На ходу он не переставал меня подгонять. Но я уже знала, куда меня ведут.
Когда я оказалась за шалашами, моя мать лежала на земле. Ее подмял под себя краснокожий солдат. Другой солдат застегивал штаны; мое появление его разозлило. Он рявкнул на моего конвоира. Тот ответил, и первый ухмыльнулся. Солдат, придавивший собой мою мать, оглянулся через плечо, и конвоир ему сообщил:
— А вот и дочка ее.
Мама встрепенулась.
Она оттолкнула насильника. Увидев ее наготу, я испытала такой стыд за нас обеих, что не сдержала слезы. Мама принялась молить карателей:
— Прошу вас. Сжальтесь. Посмотрите. Она еще ребенок. Единственная дочка моя. Прошу вас. Умоляю. Пощадите мою дорогую Матильду.
Один из карателей выругался и приказал ей заткнуться. Тот, которого она сбросила, со всей силы пнул ее под ребра, и она, охнув, обмякла. Конвоир схватил меня за локоть и не отпускал.
С хрипом и стонами мама попыталась сесть. Она тянула ко мне руку. Ее лицо исказилось от страха. Мокрые глаза, бесформенный рот.
— Подойди, — выдавила она. — Подойди, родная моя Матильда. Дай тебя обнять.
Я дернулась к ней; солдат отпустил меня ровно на шаг и тут же поймал, как рыбу на крючок. Его дружки заржали.
Весь в испарине, к нам приближался офицер, и у меня мелькнула какая-то надежда.
Он брезгливо посмотрел на мою мать, скорчившуюся в пыли. Его глаза и губы выражали отвращение. Он приказал ей встать. Мама с усилием поднялась на ноги. Она держалась за ребра. А я не могла даже двинуться, чтобы ее поддержать. Меня пригвоздили к месту.
Офицер будто бы угадал мои мысли и чувства. Он как-то странно покосился в мою сторону — не то чтобы ухмыльнулся, но этот взгляд я запомнила на всю жизнь. Стволом взятой у солдата винтовки он задрал мне платье. Мама бросилась к нему:
— Нет! Нет! Не надо, сэр! Умоляю.
Солдат оттащил ее за волосы.
Свидетельница перед Богом, она опять сделалась просто мамой, но офицер этого не заметил. Он видел перед собой только женщину, которая грозилась свидетельствовать перед Богом. Заговорил он негромко, показывая, что владеет собой:
— Ты меня умоляешь, а что у тебя есть? Чем ты мне заплатишь за спасение дочки?
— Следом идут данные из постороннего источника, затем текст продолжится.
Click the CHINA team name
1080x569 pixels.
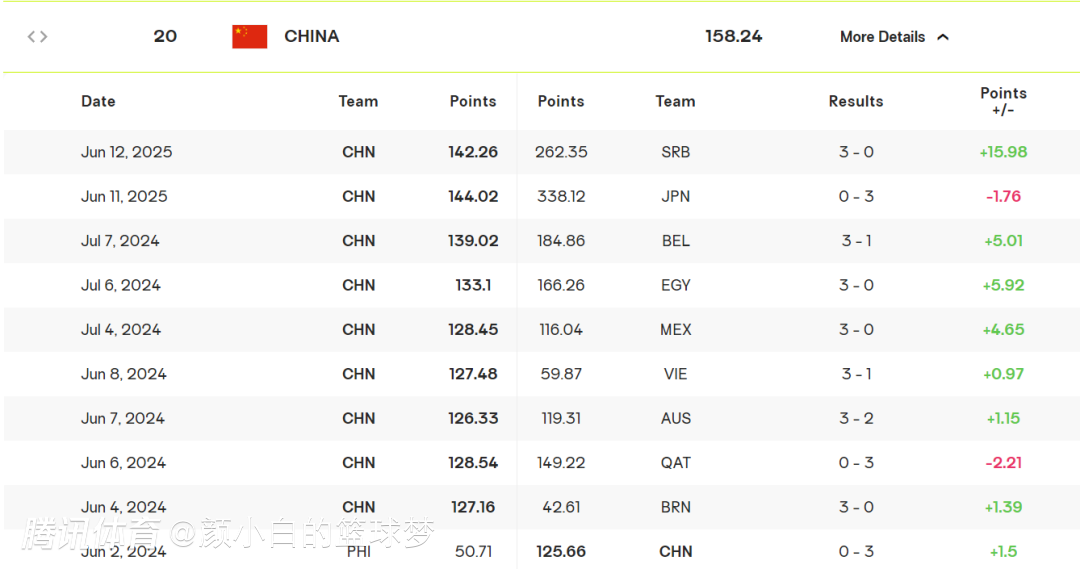(311, 36)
Мама окончательно пала духом. Платить было нечем. Офицер это знал, потому и скалился. Денег у нас с ней не было. Свиней тоже не было. Свиньи были соседские.
— Я заплачу собой, — сказала она.
— Собой ты уже заплатила моим бойцам. А больше у тебя ничего нет.
— У меня есть жизнь, — ответила мама. — Я заплачу своей жизнью.
Офицер обернулся ко мне:
— Слыхала? Мать хочет за тебя заплатить жизнью. Что скажешь?
Мама не дала мне раскрыть рта:
— Ни слова, Матильда. Молчи.
— Ну уж нет. Я хочу послушать, — сказал краснокожий. Заложив руки за спину, он собрался поглумиться. — Что ты ответишь матери?
Он ждал, но мама заклинала меня взглядом, и я поняла. Нужно молчать. Как будто у меня отнялся язык.
— Мое терпение на исходе, — бросил офицер. — Неужели тебе нечего сказать родной матери?
Я замотала головой.
— Отлично, — процедил он и кивнул солдатам.
Двое схватили маму за плечи и куда-то поволокли. Я ринулась следом, но офицер меня удержал.
— Нет. Ты останешься со мной, — распорядился он.
Я опять видела перед собой желтушные, налитые кровью глаза. Как же надоела ему эта малярия. Как надоело ему все. Как надоело ему быть человеком.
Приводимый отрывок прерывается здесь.